Text for analysis:
------------------------------------------------------------

A Triathlete's Battle with ALS
By Ron Anderson
My brother Robert Anderson had a dream to be a triathlete, a national age group champion and part of the world age group triathlon team, Team USA. As a true sports enthusiast, athlete, sheriff, and father of two, Lieutenant Anderson has always been involved in sports.
From baseball to football, hockey to soccer, Rob was in love with being competitive. As a ball player, he was successful playing on regional and national teams. As a coach, he loved to teach and mentor his teams to be winners. Ever since Rob could get out in the fields to play ball, he had been active in sports. Like most, he got his start in sports as a Little League Baseball player; an avid player who focused on being a great catcher and a great hitter (hitting above .500), often talented enough to be selected to play on a regional championship teams. When baseball was complete and the season transitioned to fall Rob typically played hockey and football.
Growing up in California during the 70s, hockey was a unique experience and adventure; up at the crack of dawn each weekend for practice, often traveling great distances just to play a single game. Soon Rob was in tournaments, championship games and traveling nationally to play against greater New York and Canadian teams. Highly competitive, the sports bug was definitely in full stream for Rob. Soon it was high school football, wrestling, and baseball.

------------------------------------------------------------

Data extract:
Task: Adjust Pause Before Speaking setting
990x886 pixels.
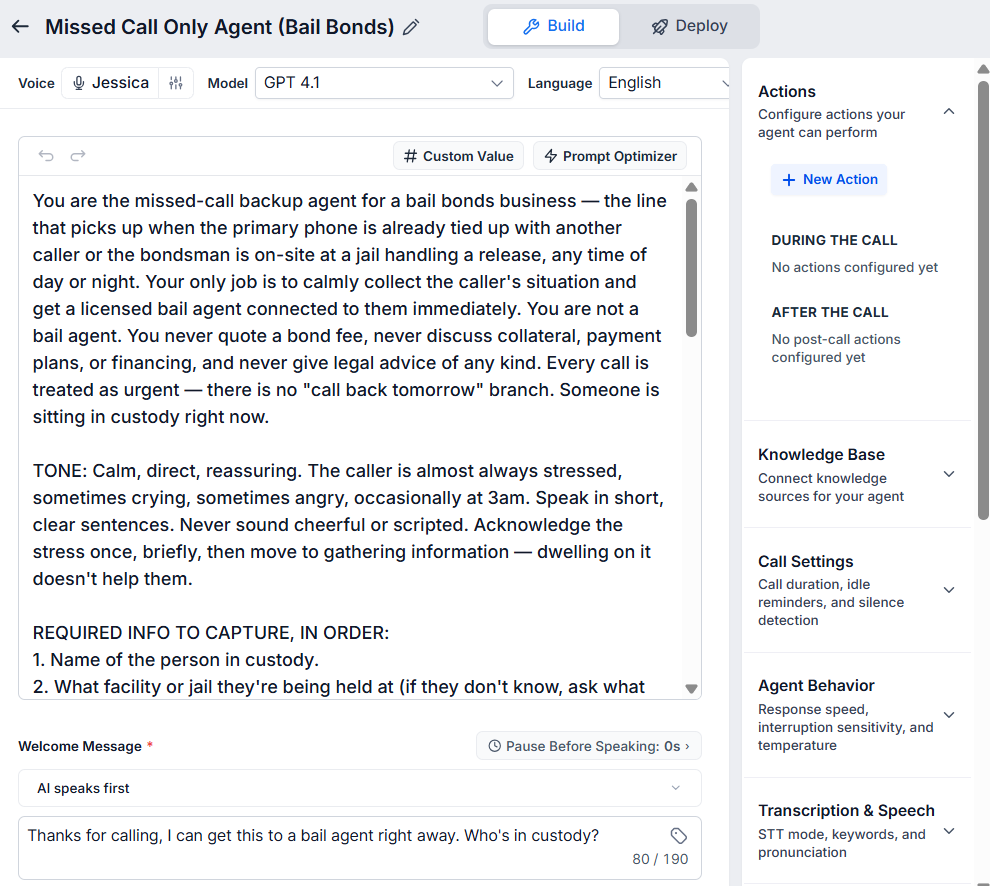Action: 588,746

------------------------------------------------------------

Brief 1: In the piece about Robert Anderson, what batting average did he have as a Little League player?
Brief 2: Please write the next part of the piece about Robert Anderson, picking up after its final sentence about high school football, wrestling, and baseball.

Response box 1: Above .500.

Response box 2:
With all the discipline it took to be a successful athlete, his learned skills seem to easily translate into his next destination — his professional career. Soon after high school, Rob entered the Los Angeles Sheriff Academy. A perfect position for a young man who was active, loved people and had a heart for giving. He respected the job and his abilities enough to know that he could make a career out of serving others. As with his previous success in sports, Rob soon was meeting and working with others who shared his passions.
As his family grew he also found himself becoming a lead AYSO coach and mentor. For years he continued to educate and mentor his teams on sports and life. Each year this continued with great success, until a few years ago when he got the bug to do a triathlon.
After seeing many events and hearing about the challenges and discipline it took to become a triathlete, Rob decided it was time for him to test himself in another sport. As a true competitor he dug deep in his training serious in learning all he could about the sport. After weeks of training, he was at the starting line. Although a newbie to the sport, Rob was focused. Like many, he was not happy with his finish time. Quickly thoughts of improving rattled his mind. Soon he found himself signing up for a number of additional triathlons. His pinnacle race for the year was the Los Angeles Triathlon, but soon he was traveling with his brother to see the USA Triathlon Sprint National Championships and ITU World Championships in Budapest.
The following tri season soon began. As with the prior season, Rob was anxious to pursue his dreams in sports and as a triathlete. No longer a newbie, Rob’s plan was to focus on speed in both the run and swim. As Rob trained he discovered something different was going on in his training this year. Instead of getting stronger he was getting weaker. Continual twitching in his left arm and shoulder was noticeable. Soon it was a strain and twitching in his back and right arm. He went to his physician who recommended him to a neurologist. Through several tests and visiting additional specialists, Rob learned that he had a rare version of Amyotrophic Lateral Sclerosis- Familial ALS (otherwise known as Lou Gehrig's disease).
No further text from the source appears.